* _STUDY TEXT_:
▬▬▬

I put making this track off long enough that whatever this tune is, it came to me in the middle of a dream where I’d been stopped by the police for speeding – and this tune was what was playing on the radio as the officer was walking over.
I’ve been having a lot of dreams where I’m being chased, detained, or otherwise imposed upon by authority since the pandemic started. Since I couldn’t go back to sleep after this one, I figured I’d transcribe the sound of my background anxiety.
This is what happens when you’re allowed – encouraged! – to download GarageBand’s “Taiko Drums” pack the very same day that you happen upon a video describing section looping, and so you sit there, nearly missing your plane, trying to make drum patterns that sound genuinely Japanese, despite knowing exactly how idiotic that sounds.
Wherein the hero walks into a labyrinth knowing that some thing awaits but some other thing pulls the strings. Cliffhanger ending, obviously.

▬▬▬

* _TASKS AND EXERCISES_:
a) Decide whether each statement agrees with the track notes, and answer yes or no for each, quoting the exact words from the notes that settle it: (i) the tune came to the writer during a dream about being stopped by police for speeding; (ii) the writer fell back asleep after that dream; (iii) the drum sounds came from a GarageBand pack.
b) Echo the part of the track notes that begins at the words "I’ve been having" and stops after the words "my background anxiety.".
The lines that come next have no connection to the track notes.

▬▬▬

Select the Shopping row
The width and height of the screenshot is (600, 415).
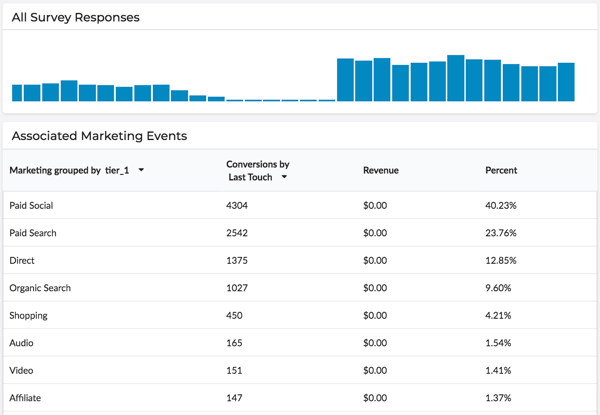click(x=300, y=316)
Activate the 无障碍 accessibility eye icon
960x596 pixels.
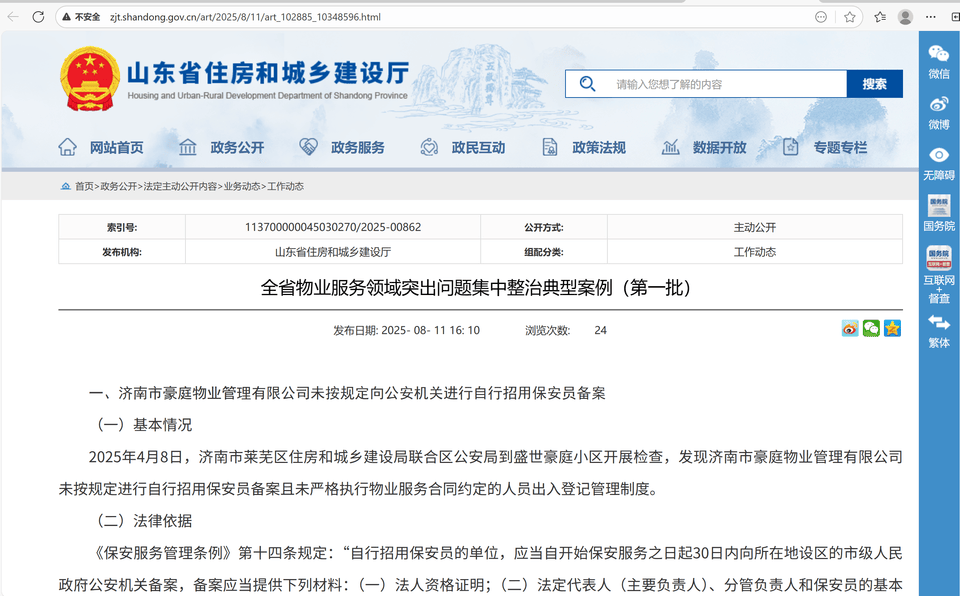[938, 154]
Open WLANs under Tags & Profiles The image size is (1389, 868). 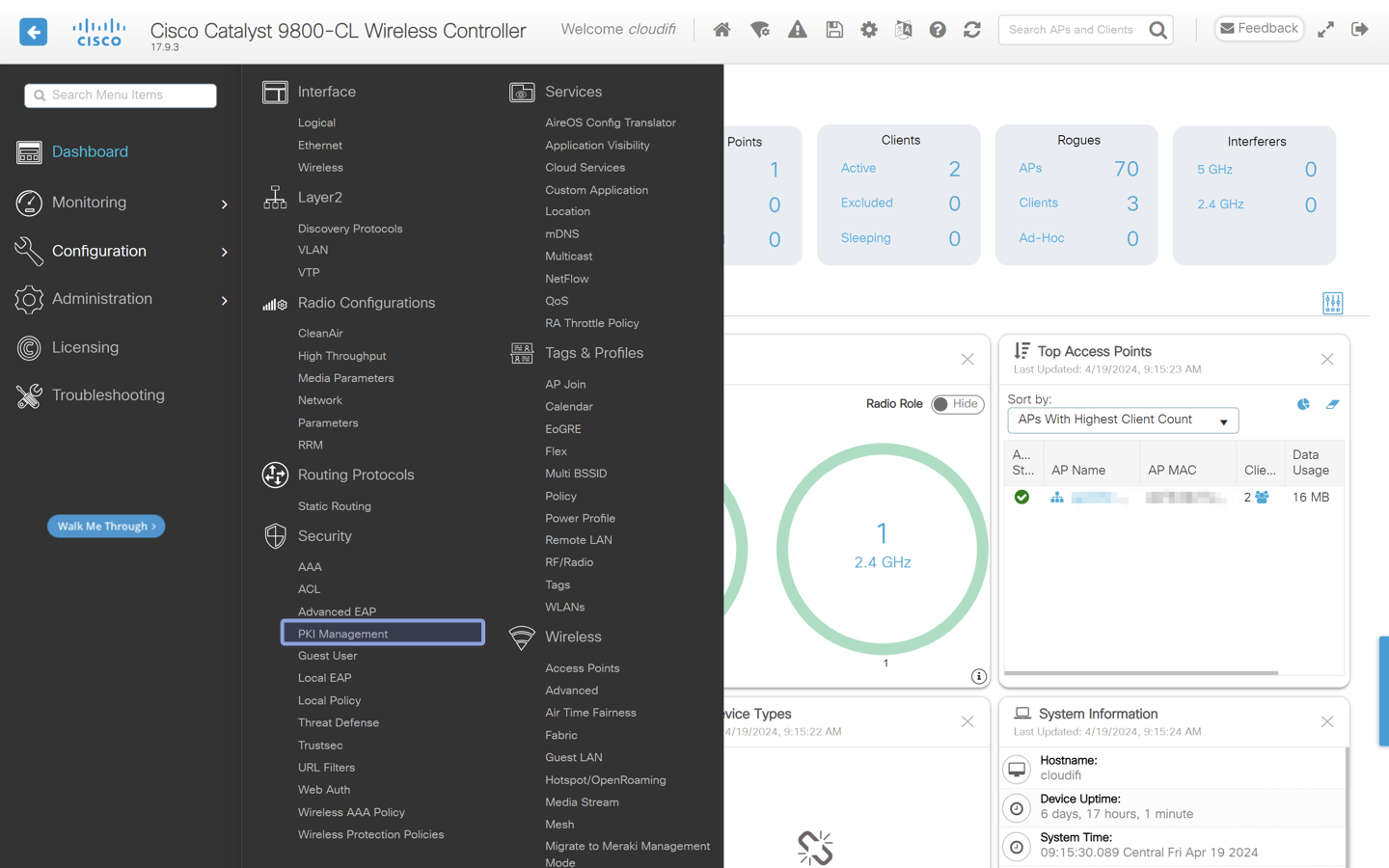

▬▬▬

* _RESPONSE LIST_:
a)
(i) Yes: "it came to me in the middle of a dream where I’d been stopped by the police for speeding"
(ii) No: "Since I couldn’t go back to sleep after this one"
(iii) Yes: "download GarageBand’s “Taiko Drums” pack"

b)
I’ve been having a lot of dreams where I’m being chased, detained, or otherwise imposed upon by authority since the pandemic started. Since I couldn’t go back to sleep after this one, I figured I’d transcribe the sound of my background anxiety.